Hi, For each study I have one 3D CT file and one segmentation file with multiple ROIs. I have two questions: 1- How can I know how many ROIs are in the segmenation file. 2- How can I extract radiomics for the ROIs one by one? I know that to select the desired ROI in which I am interested to extract the radiomics I should identify 'label', and each time I can only extract the radiomics for one ROI, right? But how can I know about the value of the labels? Imagine that I have 5 ROIs in one segmentation file and I only need to extract the features for the 2nd ROI or for the one which is labelled as 'Tumor' in the SEG dicom file.

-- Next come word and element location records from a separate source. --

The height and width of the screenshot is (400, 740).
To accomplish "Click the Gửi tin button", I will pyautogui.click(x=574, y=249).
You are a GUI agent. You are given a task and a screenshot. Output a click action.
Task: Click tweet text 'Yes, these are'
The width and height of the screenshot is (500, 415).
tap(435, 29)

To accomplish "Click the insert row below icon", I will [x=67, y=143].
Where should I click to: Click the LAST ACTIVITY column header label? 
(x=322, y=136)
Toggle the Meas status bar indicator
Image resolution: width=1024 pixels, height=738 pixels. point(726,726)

How can I specify it with 'label' in the execute function of pyradiomics?

Ianyliu commented 1 year ago

Hi @Leylaastro I might be able to answer some of your questions.

  1. To know how many ROIs are in a segmentation file you might want to count the number of labels in the segmentation file.
  2. One way to extract radiomics for the ROI one by one is to separate the segmentation file into multiple files so that each file only has 1 label or ROI. Below is an example of in which I load the AAL atlas (consists of 116 labels/ROIs) and save them as separate masks/segmentation files.
# Load the AAL atlas
atlas_img = nib.load(aal_file_path)

# Get the atlas data
atlas_data = atlas_img.get_fdata()

# Loop through the region labels and create binary masks
for region in range(1, 117):
    # Create a binary mask for the current region
    mask = np.zeros_like(atlas_data)
    mask[atlas_data == region] = 1

    # Save the mask to a file
    nib.save(nib.Nifti1Image(mask, atlas_img.affine), f'{region}.nii.gz')

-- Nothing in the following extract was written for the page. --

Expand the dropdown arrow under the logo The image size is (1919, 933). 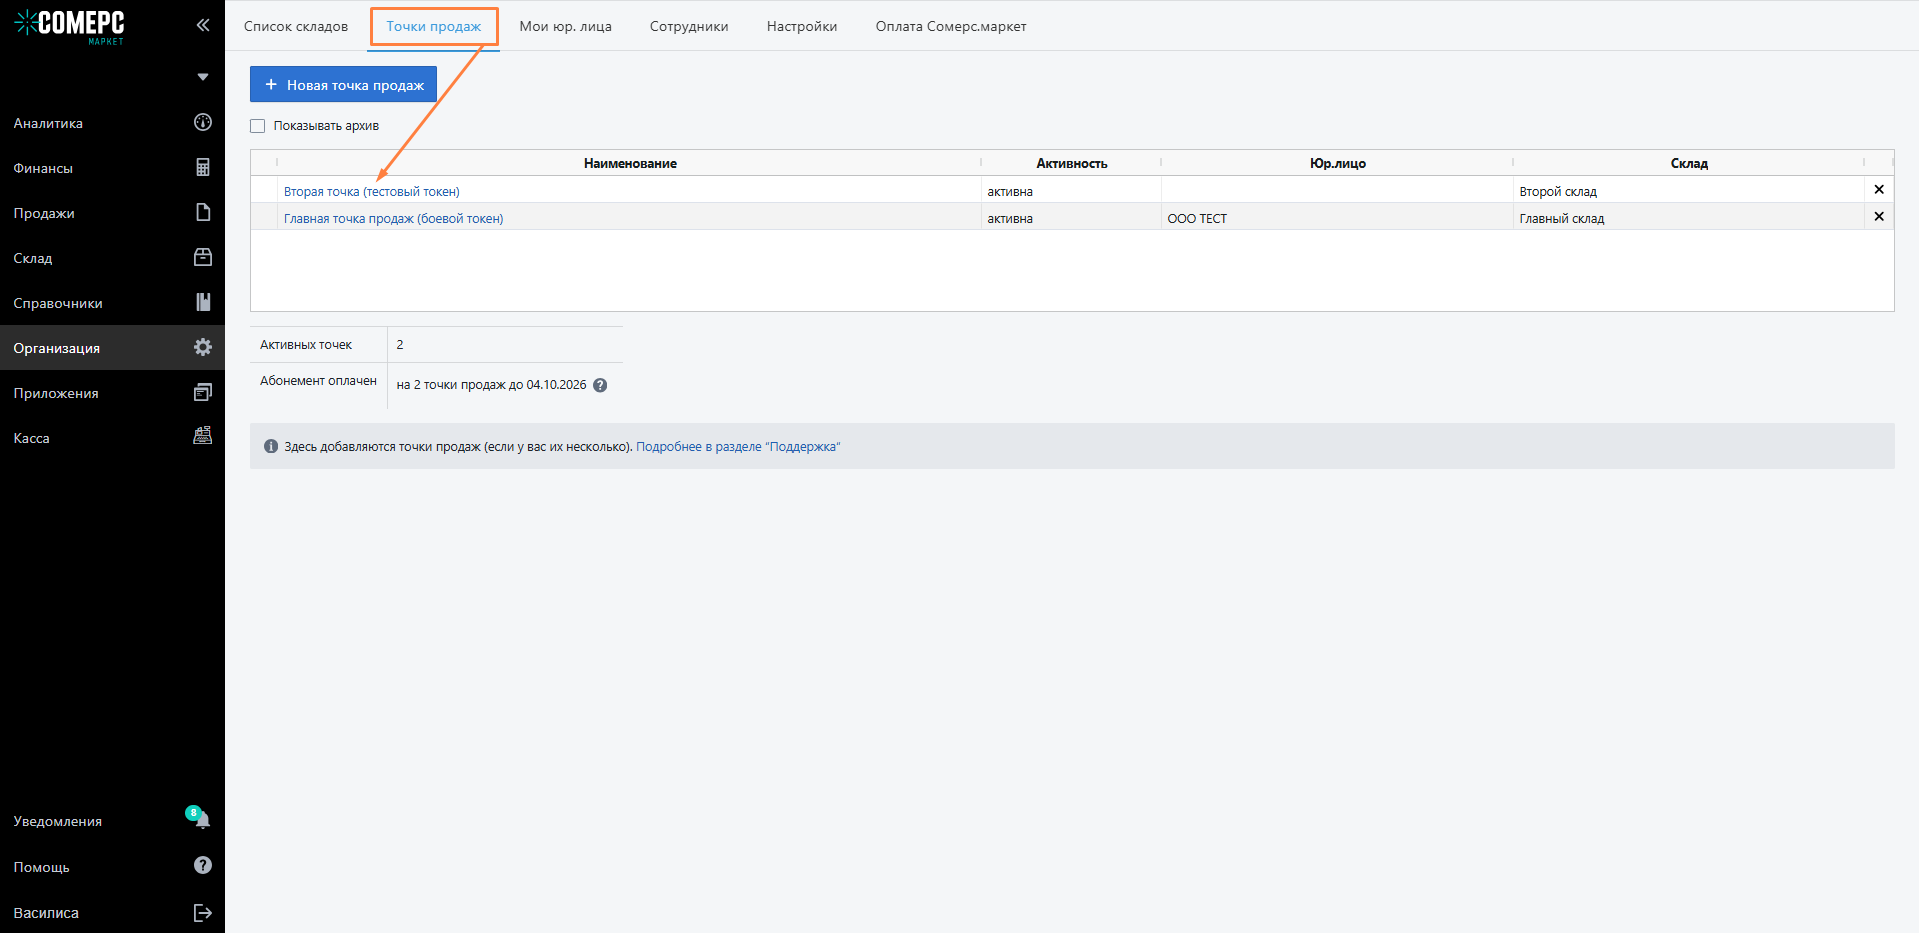[x=203, y=77]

Regarding the other questions, such as how to determine which ROI is the one we're interested in, you might want to try opening up the semgentation file 3D Slicer, which has a SlicerRadiomics extension. In 3D Slicer, you should be able to visually see the labels of each ROI and conduct radiomics feature extraction on one of the segmentations. (If not then you might have to split the segmentation file into multiple files like aforementioned so that each file only has 1 label or ROI).

I'm not sure if this is directly related but I hope this helps!